[break]
Tylu telefonów z tego fragmentu Łęgnowa nie mieliśmy już dawno. - To już nawet nie o to chodzi, że tam są śmieci, a piasek na jezdniach zalega chyba od zimy - opowiada jedna z mieszkanek. - Ja się normalnie boję chodzić na przystanek tramwajowy na ulicy Hutniczej. Co tam nie przyjdę, siedzą pijacy, piją, palą, awanturują się, zaczepiają innych...
Inny mieszkaniec tzw. osiedla awaryjnego twierdzi: - Tutaj nie ma regularnych patroli policji. Mamy tu sklep, pod którym notorycznie dochodzi do kłótni. Piją wódkę i się kłócą. Może kiedyś ktoś kogoś zabije. Czy naprawdę policja lub straż miejska nie wie, że tu, na tym osiedlu, mieszkają także normalni ludzie?
Policjanci i strażnicy miejscy bronią się, że podobne przypadki nie są im zgłaszane.

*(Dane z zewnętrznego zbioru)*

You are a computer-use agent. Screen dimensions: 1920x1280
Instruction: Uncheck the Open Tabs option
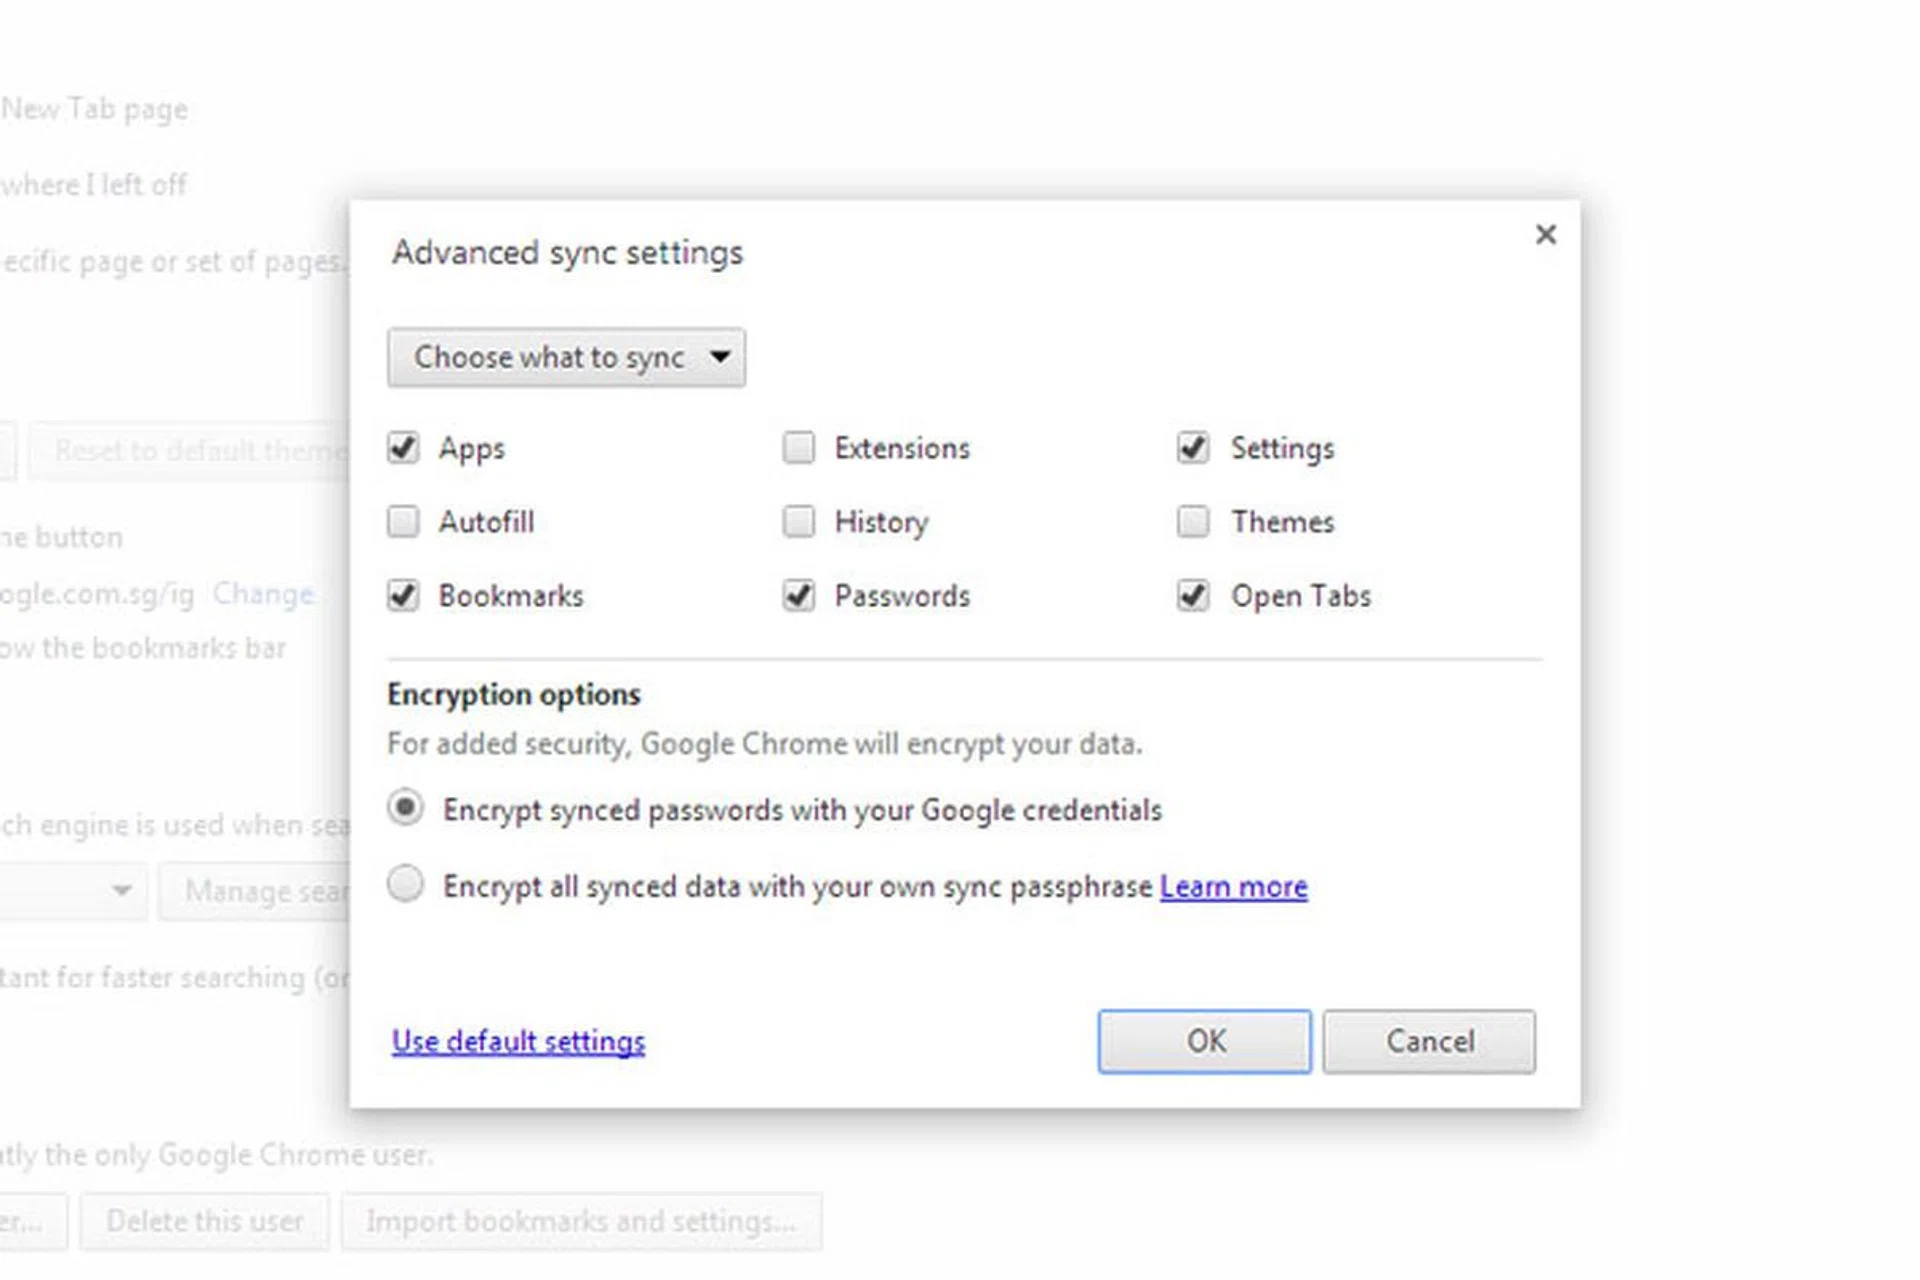tap(1191, 595)
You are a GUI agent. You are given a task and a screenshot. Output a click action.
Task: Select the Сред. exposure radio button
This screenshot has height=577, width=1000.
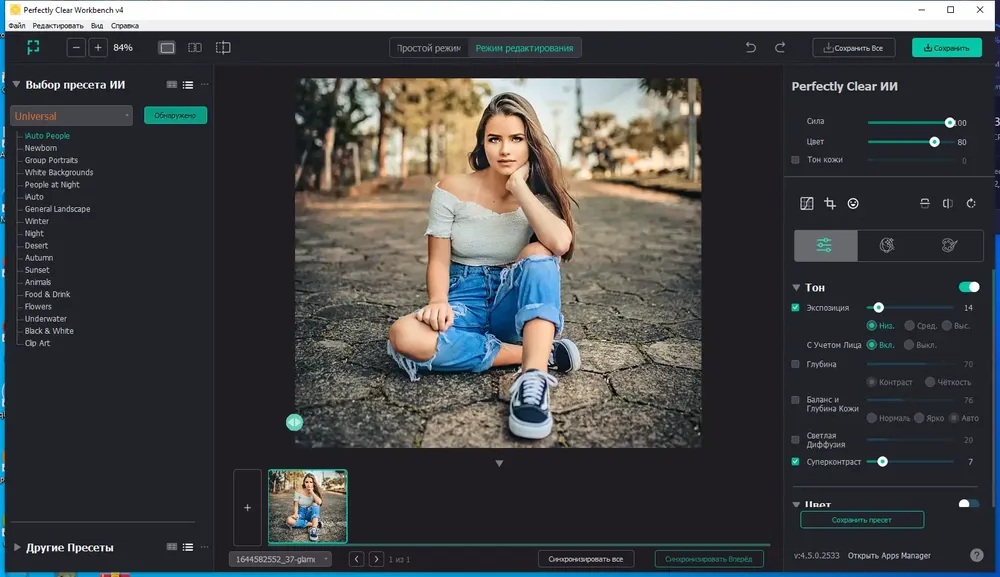tap(909, 326)
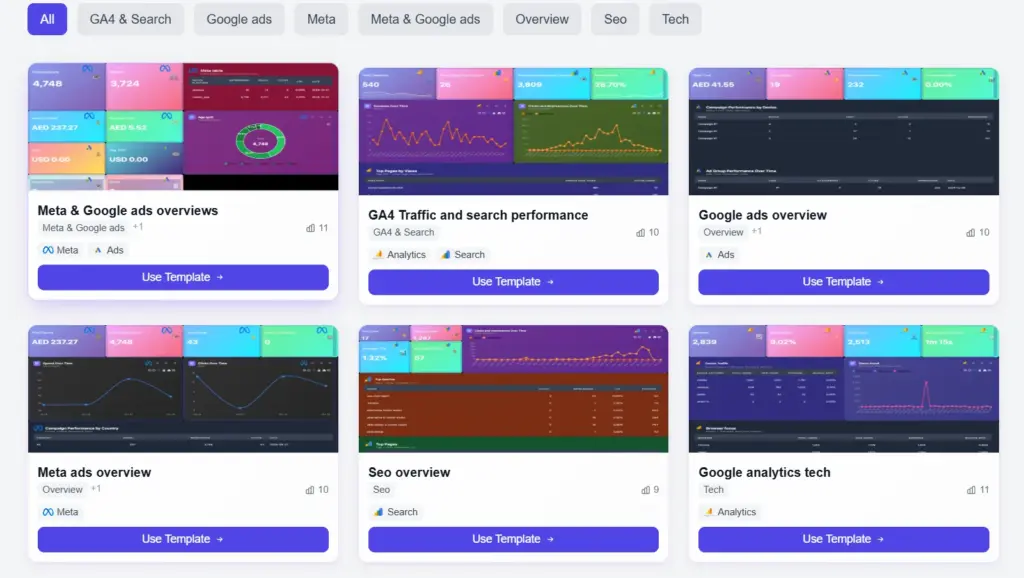This screenshot has height=578, width=1024.
Task: Open the Google ads overview preview image
Action: [x=843, y=131]

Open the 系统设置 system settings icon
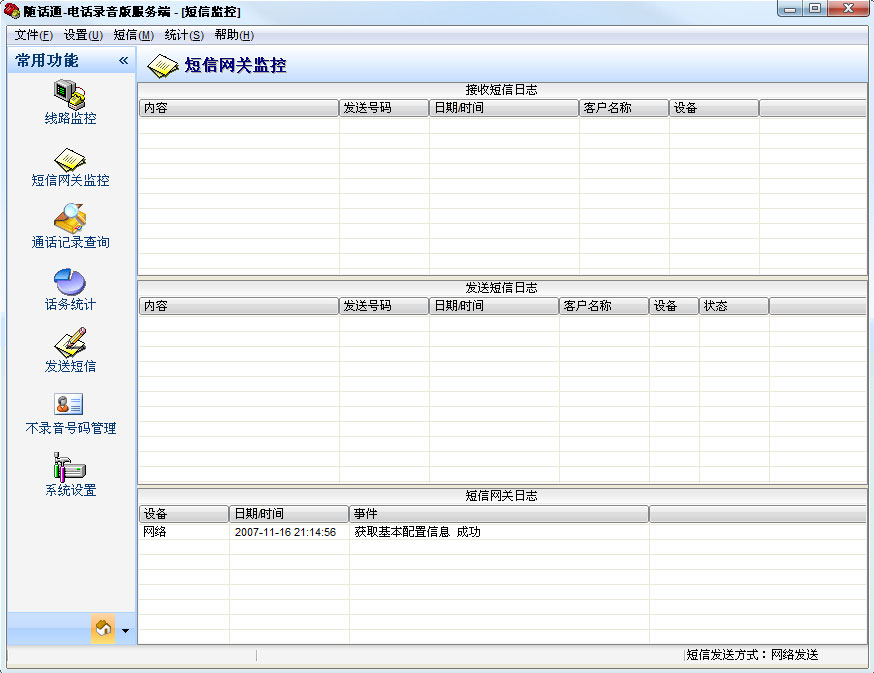(70, 467)
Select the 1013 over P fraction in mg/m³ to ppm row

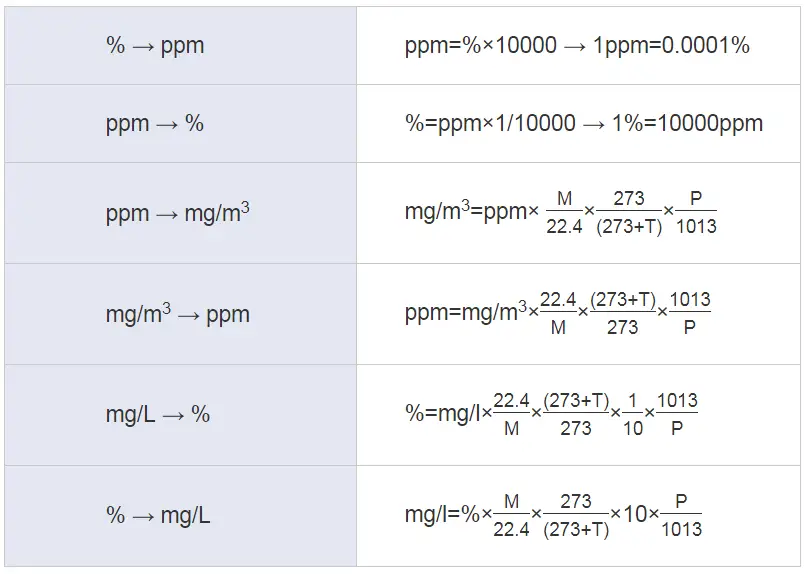coord(690,313)
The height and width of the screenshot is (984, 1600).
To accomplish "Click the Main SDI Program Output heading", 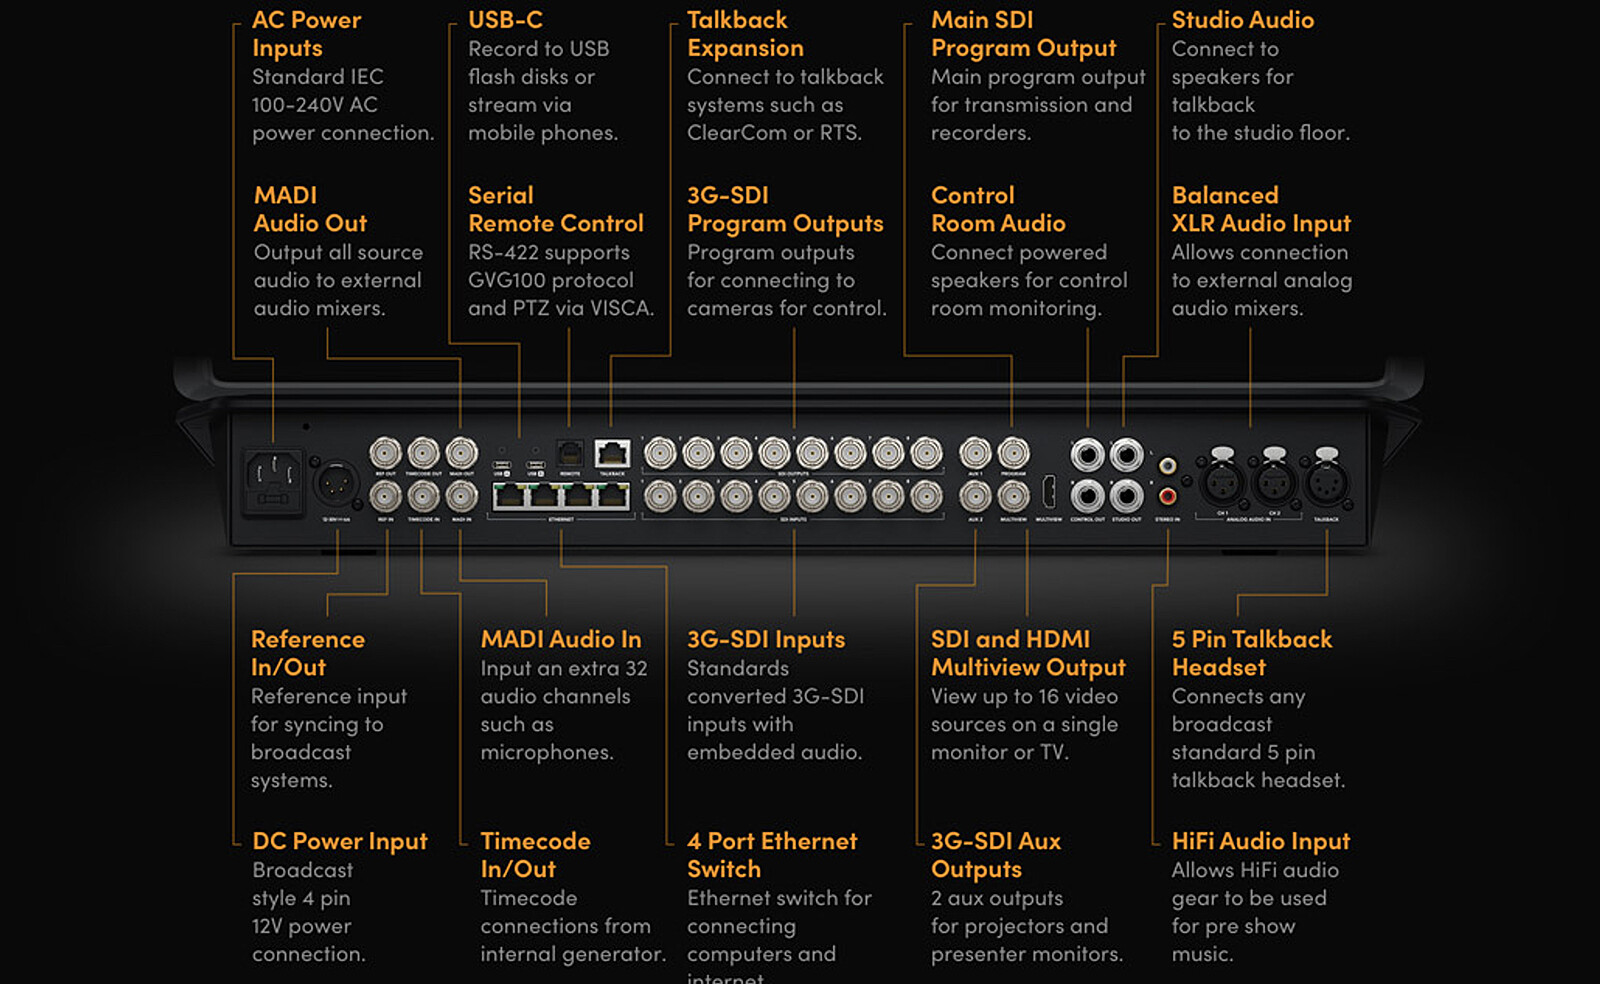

I jedna, i druga służba doskonale zna specyfikę tego fragmentu miasta.
- Służba patrolowa jest tam codziennie, częściej w godzinach popołudniowych, co jest zrozumiałe - mówi Przemysław Słomski z zespołu prasowego Komendy Wojewódzkiej Policji w Bydgoszczy. - To dla nas zadanie stałe, choćby z uwagi na to, że jest tam sklep z alkoholem. Do patrolowania wykorzystujemy także oddziały prewencji.
I jakie są skutki? W ciągu ostatnich dwóch tygodni zgłoszono policji picie alkoholu na Świetlicowej... jeden raz. Drugi przypadek był na Spółdzielczej.
- Pojawiają się zgłoszenia z tego rejonu, ale dotyczą one także np. zepsutego oświetlenia ulicznego - mówi Arkadiusz Bereszyński, rzecznik Straży Miejskiej w Bydgoszczy. - Musimy pamiętać, że jest sezon urlopowy, a za służby w niedziele także należy się dzień wolny...
Od początku roku strażnicy zbyt wiele pracy w Łęgnowie nie mieli. Na Hutniczej było dziewięć zgłoszeń, ale tylko jedno dotyczyło pijanego, który zasnął w tramwaju. Na Spółdzielczej zgłoszeń było sześć, ale tylko jedno do upitego mężczyzny.
- Pod sklepem karaliśmy mandatami - przypomina Arkadiusz Bereszyński.